Right. Now, let’s put these in the blender and see what we get.

To begin, you go to a hobby shop, which are new places inserted into World of Warcraft cities. You can then purchase a hobby kit that gives you your new aspiration; very similar to a Profession, but with fewer options. Some probably wouldn’t make it straight from The Sims 2; I can’t see romance making it, but Friendship could easily enough become Respect, and have a similar kind of focus to the Diplomacy achievement, it’s all about increasing ranks in reputations. Knowledge would probably go straight over, with goals such as “Learn a new [profession] recipe/schematic/formula”.

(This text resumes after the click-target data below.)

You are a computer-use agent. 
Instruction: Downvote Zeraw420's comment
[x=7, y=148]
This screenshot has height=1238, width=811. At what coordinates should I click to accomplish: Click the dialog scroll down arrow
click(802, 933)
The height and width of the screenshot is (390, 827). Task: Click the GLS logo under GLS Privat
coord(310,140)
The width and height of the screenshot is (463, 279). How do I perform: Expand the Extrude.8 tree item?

As you might have guessed from the above examples, what picking this would do is add a few daily quests to your quest log. All of them would have a timer on them, usually 24 hours, before being replaced, although some may give you a longer time frame. Some more mundane examples might be, “Kill 20 Air Elementals” if you were researching electricity, let’s say, as part of the Knowledge aspiration. If you complete these quests, you get aspiration points as a reward.

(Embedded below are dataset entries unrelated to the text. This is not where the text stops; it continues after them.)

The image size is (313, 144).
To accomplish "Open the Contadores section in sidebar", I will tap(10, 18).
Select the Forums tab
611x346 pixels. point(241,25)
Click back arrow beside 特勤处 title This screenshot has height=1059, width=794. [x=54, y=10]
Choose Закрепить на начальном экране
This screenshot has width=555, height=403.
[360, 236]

These aspiration points do a few things. One, hitting certain levels of aspiration points would become an achievement in and of itself, thus fueling the measurement craze a little more. But moreover, you could spend these points for various cool bennies; not really weapons or other useful things but story based little treasures, like cool tabards, trinkets that do fun things based on your aspiration, or even stuff like having the Town Crier characters talk about you for an hour. (If more than one person has flagged this reward, then they’d alternate.) And come on, this idea in and of itself to me makes something at least passingly similar this notion worthwhile; when was the last time those NPCs actually served a purpose?

Jess points out to me that this idea would have niche appeal at best, use masses of memory, and be basically unprofitable and unworkable. To these claims, I note, this is why I have a ‘blog.


  1. Interesting idea, but I’d have to agree with unworkable, though probably not for the same reason that Jess would.

    At some point, your quests will end up reaching a critical mass. Aspirations would need to be fluid, transitive, so that the quest you get today isn’t the quest you get tomorrow, or the next day, or the next.

    There would have to be a certain level of uniqueness to each Aspiration quest, otherwise all you have is a fishing/cooking daily with an even goofier reward than Chuck’s Bucket/Recipe: Delicious Cake.